Why a 23rd player can fix nonsensical medical sub rule

AFL, featured, Medical sub

The AFL medical sub rule is nonsensical.

Especially when its feeder competitions – NAB League and VFL – don’t use medical substitutes and instead have used a far more practical equivalent in the past.

The medical sub rule was rushed, leaves debutants with a sour taste in their mouth and is virtually the same rule that was scrapped at the end of 2015, just without the hideous green and red vest.

The VFL and NAB League have a 23rd player rule, which allows sides to name 23 players, with a nominated 23rd player monitored with a cap of time in which they’re allowed on the field.

For the VFL, the rule was abolished in 2021, but swiftly reinstated in 2022.

This player’s game time – like every other – is monitored on the boundary line and the player is not forced to sit awaiting a potential injury.

In the VFL, the player was allowed to play only 60 per cent of game time and there was a cap on how many times a single player was allowed to be selected as the 23rd player.

This rule simply has to be brought into the AFL.

It would wash out any of the upsetting images of a player sitting on the bench in a warm-up tee. Not to mention another James Jordon case, where Jordon was forced to sit on the sideline as his side won the 2021 premiership.

James Jordon

(Photo by Dylan Burns/AFL Photos via Getty Images)

On the flip side to a debutant, it could potentially be used brilliantly to accommodate a senior player coming back from injury, or carrying a niggle, without giving them the tag of being a sub.

There can also be tweaks to the rule that would make it bringing it in seamless, while simultaneously maintain the integrity of the competition.

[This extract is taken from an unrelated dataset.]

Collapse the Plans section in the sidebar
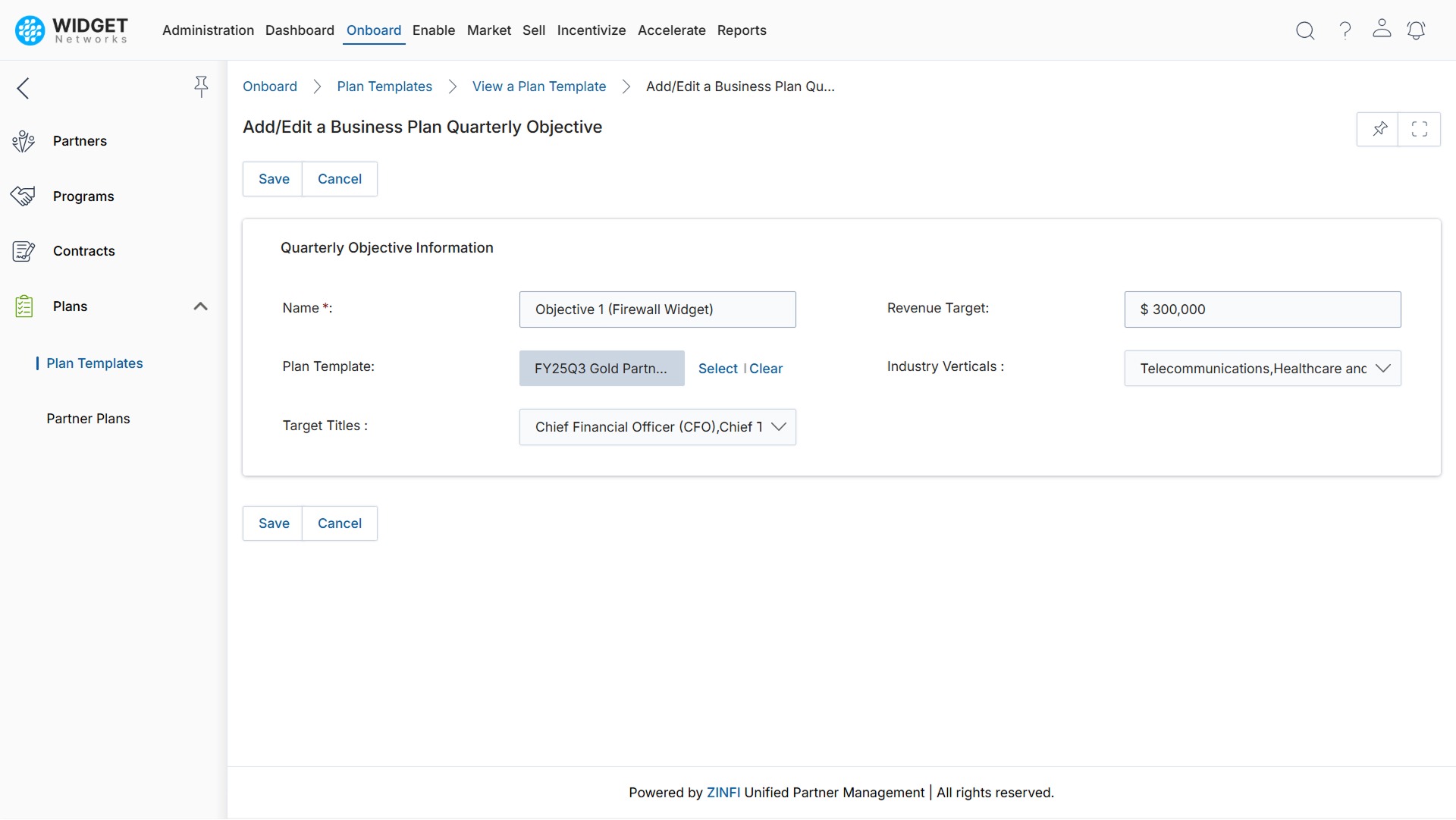The image size is (1456, 820). (200, 306)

The amount of times any particular player is 23rd could be capped.

The 23rd player could not be the selected 23rd three weeks in a row.

If another player sustains an injury early in the game and has less than 60 per cent game time recorded, the 23rd player could then not be capped on game time and not be considered the 23rd.

And finally, the 23rd player’s rotations on and off the bench could not count towards the restricted number, to prevent the unlikely case of a club’s best player being on the bench while the 23rd is on the ground in the dying stages of a tight match.

The 23rd player has potential and is far more practical than the medical substitute.